Text block:
──────
In March 2013 JTS and Gilbert
amended the Lease to provide that JTS was exercising its option to extend the
Lease for the first of its additional one-year terms. That amendment extended
the Lease until April 15, 2014.
JTS began constructing a new
facility in 2014. In the interim, agents for both JTS and Gilbert discussed
plans for exercising the second (last) one-year term. During lease term
extension negotiations, Gilbert presented to JTS possibilities of
month-to-month, six-month, and one-year lease terms at different rates.
On April 10, 2014, JTS told Gilbert
via email that it “would like to do a 6 month lease with the option to go
month-to-month for an additional 3-6 months.” So JTS and Gilbert signed an
amendment extending the Lease until October 15, 2014. JTS was allowed further
extensions in that document, which required appropriate advance notice.
During the six-month extension term
agents for JTS and Gilbert discussed extending the Lease past October 15.
However, JTS never definitively answered whether it would extend or not.
Instead, JTS consistently gave Gilbert possible vacation dates, each within the
six-month extension term.
October 15, 2014 passed without a
written or oral agreement extending the Lease. JTS continued to occupy the
building and pay rent. In November 2014 Gilbert entered into an agreement to
sell the property to Caldwell Land and Cattle.
──────
Data segment:
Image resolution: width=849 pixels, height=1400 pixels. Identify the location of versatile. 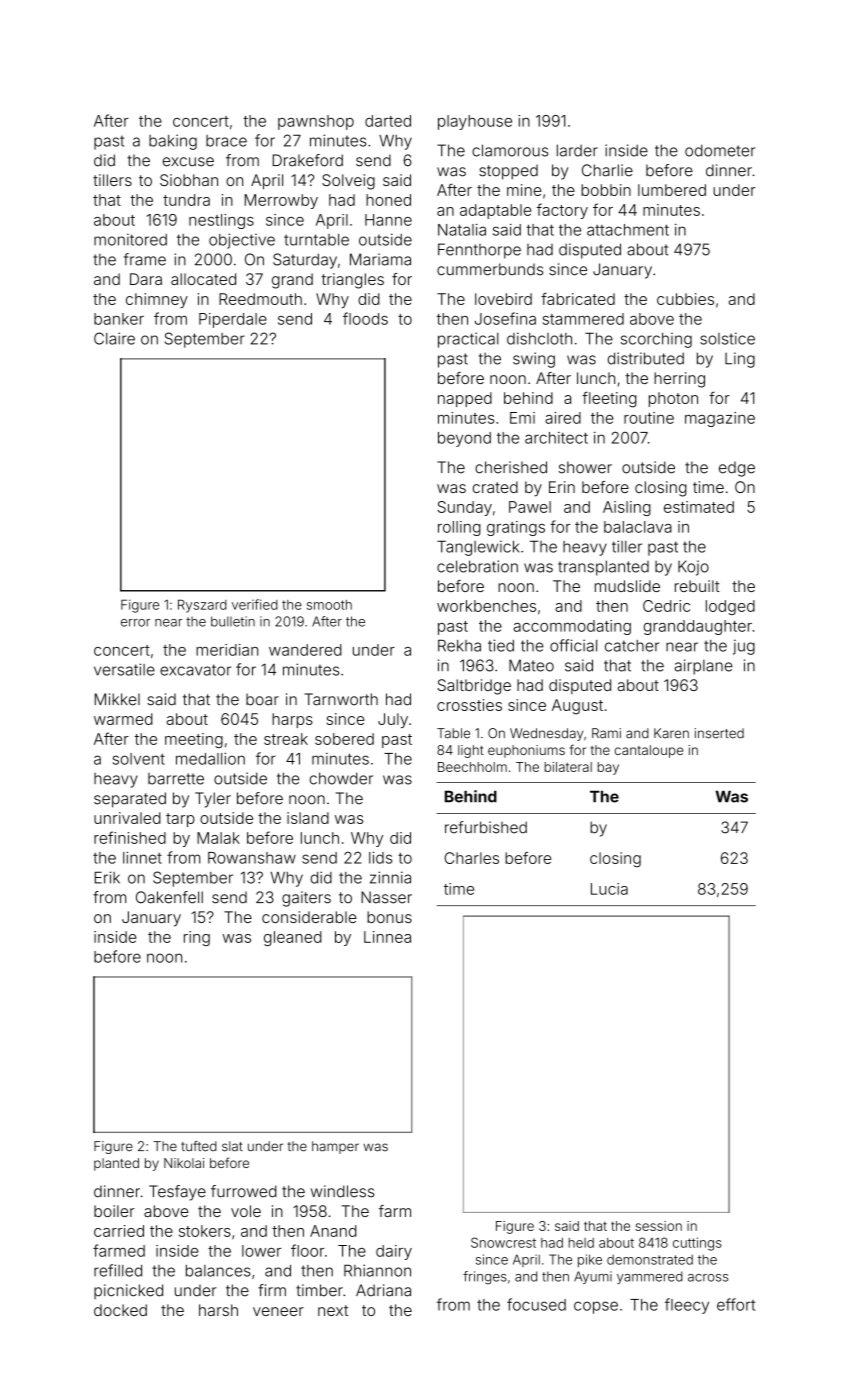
──────
What this exercise asks:
1) In the lease text, to what date did the March 2013 amendment extend the Lease?
2) Write the next paragraph of the lease text, picking up after its final sentence about the sale to Caldwell Land and Cattle.

Final answers:
1) April 15, 2014.

2)
Gilbert
sent JTS a written “Notice of Termination” which required JTS to surrender
possession by January 31, 2015. In opposition to the Notice, JTS asserted that
it had exercised the final six-month extension term, and was entitled to remain
in occupancy through April 15, 2015.
Gilbert and Caldwell closed the deal
in December 2014. JTS refused to vacate, so Caldwell started eviction
proceedings in January 2015.
Although JTS ultimately vacated, it
made no repairs to the property and left in place a leased electrical
transformer which JTS had installed one year earlier.
Since JTS had vacated, Caldwell
amended its complaint by dropping the eviction claim and instead asserting
damages and related matters.
In August 2017 the district court
held a trial, and ruled that JTS and Gilbert had created a month-to-month
tenancy after October 15, 2014. The court concluded that JTS had breached the
lease by removing the transformer without Caldwell’s permission, and failing to
repair the leased premises.
The district court held that
Caldwell was entitled to recover $85,389 from JTS, plus $150,000 attorney’s
fees. JTS appealed.
Sparing you the analysis undertaken
by the Supreme Court, the conclusion is that JTS did not exercise the six month
extension. As a consequence, JTS was treated like a month-to-month or “at-will”
tenant, subject to the holdover provisions of the Lease.
This is not the reason why I
selected this case for your reading enjoyment. There is another reason
altogether.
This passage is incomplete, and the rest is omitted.